* **EXERCISE DETAILS**
Write the items below as a JSON list of strings, one string per line, leaving out blank lines.

◆ ◆ ◆ ◆

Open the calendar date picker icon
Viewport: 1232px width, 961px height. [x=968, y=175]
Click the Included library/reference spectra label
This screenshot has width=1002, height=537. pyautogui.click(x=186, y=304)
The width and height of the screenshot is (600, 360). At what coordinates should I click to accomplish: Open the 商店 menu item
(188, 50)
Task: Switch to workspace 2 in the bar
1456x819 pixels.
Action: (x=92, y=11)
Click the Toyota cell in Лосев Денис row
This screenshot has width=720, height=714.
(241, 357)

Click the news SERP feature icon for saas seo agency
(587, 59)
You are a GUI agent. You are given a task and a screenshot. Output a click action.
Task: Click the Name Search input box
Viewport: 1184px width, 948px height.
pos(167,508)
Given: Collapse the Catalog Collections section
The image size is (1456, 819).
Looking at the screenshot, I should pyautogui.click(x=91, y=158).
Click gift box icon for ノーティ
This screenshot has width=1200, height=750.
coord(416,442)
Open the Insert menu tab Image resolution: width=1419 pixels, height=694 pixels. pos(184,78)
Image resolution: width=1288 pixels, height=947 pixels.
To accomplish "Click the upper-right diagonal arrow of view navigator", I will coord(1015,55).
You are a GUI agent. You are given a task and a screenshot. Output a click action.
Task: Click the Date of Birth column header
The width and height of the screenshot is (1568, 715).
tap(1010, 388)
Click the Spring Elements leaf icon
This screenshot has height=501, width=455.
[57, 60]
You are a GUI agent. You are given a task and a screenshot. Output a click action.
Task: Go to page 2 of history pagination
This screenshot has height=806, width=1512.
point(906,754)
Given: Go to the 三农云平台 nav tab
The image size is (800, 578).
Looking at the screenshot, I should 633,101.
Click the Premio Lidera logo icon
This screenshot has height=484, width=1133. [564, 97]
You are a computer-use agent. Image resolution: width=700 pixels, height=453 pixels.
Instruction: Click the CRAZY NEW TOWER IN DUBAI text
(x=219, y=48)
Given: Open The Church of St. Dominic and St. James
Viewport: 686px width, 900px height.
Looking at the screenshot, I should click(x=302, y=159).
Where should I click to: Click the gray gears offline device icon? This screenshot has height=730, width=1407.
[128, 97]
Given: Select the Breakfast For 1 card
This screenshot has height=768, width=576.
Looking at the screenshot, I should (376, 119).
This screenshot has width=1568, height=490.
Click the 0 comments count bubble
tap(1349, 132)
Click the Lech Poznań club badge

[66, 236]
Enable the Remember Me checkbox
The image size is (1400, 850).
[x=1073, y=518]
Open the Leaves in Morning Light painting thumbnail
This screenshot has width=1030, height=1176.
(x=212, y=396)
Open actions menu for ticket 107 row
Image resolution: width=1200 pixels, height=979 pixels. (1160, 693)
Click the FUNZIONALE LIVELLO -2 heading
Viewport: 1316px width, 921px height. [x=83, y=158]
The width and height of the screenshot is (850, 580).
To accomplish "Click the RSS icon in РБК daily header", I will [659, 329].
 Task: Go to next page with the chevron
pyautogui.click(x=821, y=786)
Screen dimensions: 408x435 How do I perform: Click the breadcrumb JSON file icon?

◆ ◆ ◆ ◆

* **RIGHT ANSWER**
[
  "Open the calendar date picker icon",
  "Viewport: 1232px width, 961px height. [x=968, y=175]",
  "Click the Included library/reference spectra label",
  "This screenshot has width=1002, height=537. pyautogui.click(x=186, y=304)",
  "The width and height of the screenshot is (600, 360). At what coordinates should I click to accomplish: Open the 商店 menu item",
  "(188, 50)",
  "Task: Switch to workspace 2 in the bar",
  "1456x819 pixels.",
  "Action: (x=92, y=11)",
  "Click the Toyota cell in Лосев Денис row",
  "This screenshot has width=720, height=714.",
  "(241, 357)",
  "Click the news SERP feature icon for saas seo agency",
  "(587, 59)",
  "You are a GUI agent. You are given a task and a screenshot. Output a click action.",
  "Task: Click the Name Search input box",
  "Viewport: 1184px width, 948px height.",
  "pos(167,508)",
  "Given: Collapse the Catalog Collections section",
  "The image size is (1456, 819).",
  "Looking at the screenshot, I should pyautogui.click(x=91, y=158).",
  "Click gift box icon for ノーティ",
  "This screenshot has width=1200, height=750.",
  "coord(416,442)",
  "Open the Insert menu tab Image resolution: width=1419 pixels, height=694 pixels. pos(184,78)",
  "Image resolution: width=1288 pixels, height=947 pixels.",
  "To accomplish \"Click the upper-right diagonal arrow of view navigator\", I will coord(1015,55).",
  "You are a GUI agent. You are given a task and a screenshot. Output a click action.",
  "Task: Click the Date of Birth column header",
  "The width and height of the screenshot is (1568, 715).",
  "tap(1010, 388)",
  "Click the Spring Elements leaf icon",
  "This screenshot has height=501, width=455.",
  "[57, 60]",
  "You are a GUI agent. You are given a task and a screenshot. Output a click action.",
  "Task: Go to page 2 of history pagination",
  "This screenshot has height=806, width=1512.",
  "point(906,754)",
  "Given: Go to the 三农云平台 nav tab",
  "The image size is (800, 578).",
  "Looking at the screenshot, I should 633,101.",
  "Click the Premio Lidera logo icon",
  "This screenshot has height=484, width=1133. [564, 97]",
  "You are a computer-use agent. Image resolution: width=700 pixels, height=453 pixels.",
  "Instruction: Click the CRAZY NEW TOWER IN DUBAI text",
  "(x=219, y=48)",
  "Given: Open The Church of St. Dominic and St. James",
  "Viewport: 686px width, 900px height.",
  "Looking at the screenshot, I should click(x=302, y=159).",
  "Where should I click to: Click the gray gears offline device icon? This screenshot has height=730, width=1407.",
  "[128, 97]",
  "Given: Select the Breakfast For 1 card",
  "This screenshot has height=768, width=576.",
  "Looking at the screenshot, I should (376, 119).",
  "This screenshot has width=1568, height=490.",
  "Click the 0 comments count bubble",
  "tap(1349, 132)",
  "Click the Lech Poznań club badge",
  "[66, 236]",
  "Enable the Remember Me checkbox",
  "The image size is (1400, 850).",
  "[x=1073, y=518]",
  "Open the Leaves in Morning Light painting thumbnail",
  "This screenshot has width=1030, height=1176.",
  "(x=212, y=396)",
  "Open actions menu for ticket 107 row",
  "Image resolution: width=1200 pixels, height=979 pixels. (1160, 693)",
  "Click the FUNZIONALE LIVELLO -2 heading",
  "Viewport: 1316px width, 921px height. [x=83, y=158]",
  "The width and height of the screenshot is (850, 580).",
  "To accomplish \"Click the RSS icon in РБК daily header\", I will [659, 329].",
  " Task: Go to next page with the chevron",
  "pyautogui.click(x=821, y=786)",
  "Screen dimensions: 408x435 How do I perform: Click the breadcrumb JSON file icon?"
]